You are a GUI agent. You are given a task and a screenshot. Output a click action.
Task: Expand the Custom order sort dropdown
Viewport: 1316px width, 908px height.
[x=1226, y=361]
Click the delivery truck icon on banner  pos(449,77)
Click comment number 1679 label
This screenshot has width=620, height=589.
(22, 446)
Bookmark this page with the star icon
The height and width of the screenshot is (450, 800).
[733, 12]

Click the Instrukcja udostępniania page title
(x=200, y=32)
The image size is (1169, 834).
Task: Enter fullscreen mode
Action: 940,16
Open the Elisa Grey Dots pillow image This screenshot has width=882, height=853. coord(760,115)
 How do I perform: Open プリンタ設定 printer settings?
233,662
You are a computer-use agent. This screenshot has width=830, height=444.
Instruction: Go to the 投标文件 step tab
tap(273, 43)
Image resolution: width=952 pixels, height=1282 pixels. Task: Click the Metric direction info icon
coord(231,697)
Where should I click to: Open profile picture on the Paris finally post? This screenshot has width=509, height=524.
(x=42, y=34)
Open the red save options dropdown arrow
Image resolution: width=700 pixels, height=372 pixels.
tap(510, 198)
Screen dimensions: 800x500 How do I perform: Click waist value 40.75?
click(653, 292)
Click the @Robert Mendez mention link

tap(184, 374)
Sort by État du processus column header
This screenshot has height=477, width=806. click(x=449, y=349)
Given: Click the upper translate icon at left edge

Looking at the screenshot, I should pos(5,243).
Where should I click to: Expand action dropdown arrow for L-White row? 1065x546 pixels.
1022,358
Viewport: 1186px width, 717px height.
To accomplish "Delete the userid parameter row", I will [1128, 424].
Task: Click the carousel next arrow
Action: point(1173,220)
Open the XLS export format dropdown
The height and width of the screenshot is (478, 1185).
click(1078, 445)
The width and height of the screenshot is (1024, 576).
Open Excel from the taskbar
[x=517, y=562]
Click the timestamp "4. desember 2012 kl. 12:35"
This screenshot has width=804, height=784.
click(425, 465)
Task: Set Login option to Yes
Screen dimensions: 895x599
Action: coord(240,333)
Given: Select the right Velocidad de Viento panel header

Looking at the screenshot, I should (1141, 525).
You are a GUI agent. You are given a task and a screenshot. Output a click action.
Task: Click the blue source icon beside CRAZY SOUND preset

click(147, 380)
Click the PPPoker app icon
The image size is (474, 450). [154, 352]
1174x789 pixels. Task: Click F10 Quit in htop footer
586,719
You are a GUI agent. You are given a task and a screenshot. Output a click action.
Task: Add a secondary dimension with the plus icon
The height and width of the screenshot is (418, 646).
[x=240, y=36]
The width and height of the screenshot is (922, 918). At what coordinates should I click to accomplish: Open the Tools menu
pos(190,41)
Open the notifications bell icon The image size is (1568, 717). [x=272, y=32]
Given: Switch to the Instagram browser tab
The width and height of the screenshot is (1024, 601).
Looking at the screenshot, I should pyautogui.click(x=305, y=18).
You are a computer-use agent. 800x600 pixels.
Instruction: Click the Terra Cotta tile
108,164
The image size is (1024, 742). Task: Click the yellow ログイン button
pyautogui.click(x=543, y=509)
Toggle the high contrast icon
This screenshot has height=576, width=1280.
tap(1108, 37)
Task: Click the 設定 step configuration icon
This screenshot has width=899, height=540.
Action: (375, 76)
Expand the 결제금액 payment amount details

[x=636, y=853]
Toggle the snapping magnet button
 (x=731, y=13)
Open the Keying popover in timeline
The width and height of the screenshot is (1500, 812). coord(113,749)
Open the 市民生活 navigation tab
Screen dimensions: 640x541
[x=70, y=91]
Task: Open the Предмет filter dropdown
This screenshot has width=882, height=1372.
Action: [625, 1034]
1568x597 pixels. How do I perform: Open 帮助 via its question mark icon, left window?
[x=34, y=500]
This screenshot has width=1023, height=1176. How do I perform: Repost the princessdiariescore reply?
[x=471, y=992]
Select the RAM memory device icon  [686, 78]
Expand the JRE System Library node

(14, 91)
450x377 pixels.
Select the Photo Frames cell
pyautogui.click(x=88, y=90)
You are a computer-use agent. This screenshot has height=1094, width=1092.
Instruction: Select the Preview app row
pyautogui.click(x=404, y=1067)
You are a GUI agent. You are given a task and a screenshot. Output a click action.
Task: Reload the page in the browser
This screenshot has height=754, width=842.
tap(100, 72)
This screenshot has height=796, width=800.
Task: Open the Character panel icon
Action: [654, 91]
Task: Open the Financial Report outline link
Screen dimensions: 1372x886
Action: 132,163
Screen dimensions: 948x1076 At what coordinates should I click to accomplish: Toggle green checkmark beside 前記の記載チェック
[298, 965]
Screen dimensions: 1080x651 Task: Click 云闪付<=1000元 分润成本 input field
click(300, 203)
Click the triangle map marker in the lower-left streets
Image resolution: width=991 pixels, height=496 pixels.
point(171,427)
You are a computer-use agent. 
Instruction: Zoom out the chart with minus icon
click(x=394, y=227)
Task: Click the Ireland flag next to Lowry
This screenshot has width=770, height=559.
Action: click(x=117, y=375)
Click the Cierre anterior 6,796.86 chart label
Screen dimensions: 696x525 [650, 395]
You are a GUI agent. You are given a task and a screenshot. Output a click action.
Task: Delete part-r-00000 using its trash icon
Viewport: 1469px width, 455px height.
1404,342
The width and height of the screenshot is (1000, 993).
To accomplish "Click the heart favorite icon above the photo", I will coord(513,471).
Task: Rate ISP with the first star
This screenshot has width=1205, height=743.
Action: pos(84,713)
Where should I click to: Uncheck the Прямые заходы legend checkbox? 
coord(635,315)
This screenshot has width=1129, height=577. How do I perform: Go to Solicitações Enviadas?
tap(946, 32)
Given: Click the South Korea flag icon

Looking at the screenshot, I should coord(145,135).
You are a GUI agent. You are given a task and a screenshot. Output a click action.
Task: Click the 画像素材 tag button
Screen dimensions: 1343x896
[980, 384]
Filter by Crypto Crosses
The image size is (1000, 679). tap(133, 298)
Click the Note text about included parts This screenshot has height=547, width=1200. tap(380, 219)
━━━━━━━━━━━━━━━━━━━━━━━━━━━━━━
What the task requires
Word for word, set down each line of the material.

Output
You are a GUI agent. You are given a task and a screenshot. Output a click action.
Task: Expand the Custom order sort dropdown
Viewport: 1316px width, 908px height.
[x=1226, y=361]
Click the delivery truck icon on banner  pos(449,77)
Click comment number 1679 label
This screenshot has width=620, height=589.
(22, 446)
Bookmark this page with the star icon
The height and width of the screenshot is (450, 800).
[733, 12]

Click the Instrukcja udostępniania page title
(x=200, y=32)
The image size is (1169, 834).
Task: Enter fullscreen mode
Action: 940,16
Open the Elisa Grey Dots pillow image This screenshot has width=882, height=853. coord(760,115)
 How do I perform: Open プリンタ設定 printer settings?
233,662
You are a computer-use agent. This screenshot has width=830, height=444.
Instruction: Go to the 投标文件 step tab
tap(273, 43)
Image resolution: width=952 pixels, height=1282 pixels. Task: Click the Metric direction info icon
coord(231,697)
Where should I click to: Open profile picture on the Paris finally post? This screenshot has width=509, height=524.
(x=42, y=34)
Open the red save options dropdown arrow
Image resolution: width=700 pixels, height=372 pixels.
tap(510, 198)
Screen dimensions: 800x500 How do I perform: Click waist value 40.75?
click(653, 292)
Click the @Robert Mendez mention link

tap(184, 374)
Sort by État du processus column header
This screenshot has height=477, width=806. click(x=449, y=349)
Given: Click the upper translate icon at left edge

Looking at the screenshot, I should pos(5,243).
Where should I click to: Expand action dropdown arrow for L-White row? 1065x546 pixels.
1022,358
Viewport: 1186px width, 717px height.
To accomplish "Delete the userid parameter row", I will [1128, 424].
Task: Click the carousel next arrow
Action: point(1173,220)
Open the XLS export format dropdown
The height and width of the screenshot is (478, 1185).
click(1078, 445)
The width and height of the screenshot is (1024, 576).
Open Excel from the taskbar
[x=517, y=562]
Click the timestamp "4. desember 2012 kl. 12:35"
This screenshot has width=804, height=784.
click(425, 465)
Task: Set Login option to Yes
Screen dimensions: 895x599
Action: coord(240,333)
Given: Select the right Velocidad de Viento panel header

Looking at the screenshot, I should (1141, 525).
You are a GUI agent. You are given a task and a screenshot. Output a click action.
Task: Click the blue source icon beside CRAZY SOUND preset

click(147, 380)
Click the PPPoker app icon
The image size is (474, 450). [154, 352]
1174x789 pixels. Task: Click F10 Quit in htop footer
586,719
You are a GUI agent. You are given a task and a screenshot. Output a click action.
Task: Add a secondary dimension with the plus icon
The height and width of the screenshot is (418, 646).
[x=240, y=36]
The width and height of the screenshot is (922, 918). At what coordinates should I click to accomplish: Open the Tools menu
pos(190,41)
Open the notifications bell icon The image size is (1568, 717). [x=272, y=32]
Given: Switch to the Instagram browser tab
The width and height of the screenshot is (1024, 601).
Looking at the screenshot, I should pyautogui.click(x=305, y=18).
You are a computer-use agent. 800x600 pixels.
Instruction: Click the Terra Cotta tile
108,164
The image size is (1024, 742). Task: Click the yellow ログイン button
pyautogui.click(x=543, y=509)
Toggle the high contrast icon
This screenshot has height=576, width=1280.
tap(1108, 37)
Task: Click the 設定 step configuration icon
This screenshot has width=899, height=540.
Action: (375, 76)
Expand the 결제금액 payment amount details

[x=636, y=853]
Toggle the snapping magnet button
 (x=731, y=13)
Open the Keying popover in timeline
The width and height of the screenshot is (1500, 812). coord(113,749)
Open the 市民生活 navigation tab
Screen dimensions: 640x541
[x=70, y=91]
Task: Open the Предмет filter dropdown
This screenshot has width=882, height=1372.
Action: [625, 1034]
1568x597 pixels. How do I perform: Open 帮助 via its question mark icon, left window?
[x=34, y=500]
This screenshot has width=1023, height=1176. How do I perform: Repost the princessdiariescore reply?
[x=471, y=992]
Select the RAM memory device icon  [686, 78]
Expand the JRE System Library node

(14, 91)
450x377 pixels.
Select the Photo Frames cell
pyautogui.click(x=88, y=90)
You are a computer-use agent. This screenshot has height=1094, width=1092.
Instruction: Select the Preview app row
pyautogui.click(x=404, y=1067)
You are a GUI agent. You are given a task and a screenshot. Output a click action.
Task: Reload the page in the browser
This screenshot has height=754, width=842.
tap(100, 72)
This screenshot has height=796, width=800.
Task: Open the Character panel icon
Action: [654, 91]
Task: Open the Financial Report outline link
Screen dimensions: 1372x886
Action: 132,163
Screen dimensions: 948x1076 At what coordinates should I click to accomplish: Toggle green checkmark beside 前記の記載チェック
[298, 965]
Screen dimensions: 1080x651 Task: Click 云闪付<=1000元 分润成本 input field
click(300, 203)
Click the triangle map marker in the lower-left streets
Image resolution: width=991 pixels, height=496 pixels.
point(171,427)
You are a computer-use agent. 
Instruction: Zoom out the chart with minus icon
click(x=394, y=227)
Task: Click the Ireland flag next to Lowry
This screenshot has width=770, height=559.
Action: click(x=117, y=375)
Click the Cierre anterior 6,796.86 chart label
Screen dimensions: 696x525 [650, 395]
You are a GUI agent. You are given a task and a screenshot. Output a click action.
Task: Delete part-r-00000 using its trash icon
Viewport: 1469px width, 455px height.
1404,342
The width and height of the screenshot is (1000, 993).
To accomplish "Click the heart favorite icon above the photo", I will coord(513,471).
Task: Rate ISP with the first star
This screenshot has width=1205, height=743.
Action: pos(84,713)
Where should I click to: Uncheck the Прямые заходы legend checkbox? 
coord(635,315)
This screenshot has width=1129, height=577. How do I perform: Go to Solicitações Enviadas?
tap(946, 32)
Given: Click the South Korea flag icon

Looking at the screenshot, I should coord(145,135).
You are a GUI agent. You are given a task and a screenshot. Output a click action.
Task: Click the 画像素材 tag button
Screen dimensions: 1343x896
[980, 384]
Filter by Crypto Crosses
The image size is (1000, 679). tap(133, 298)
Click the Note text about included parts This screenshot has height=547, width=1200. tap(380, 219)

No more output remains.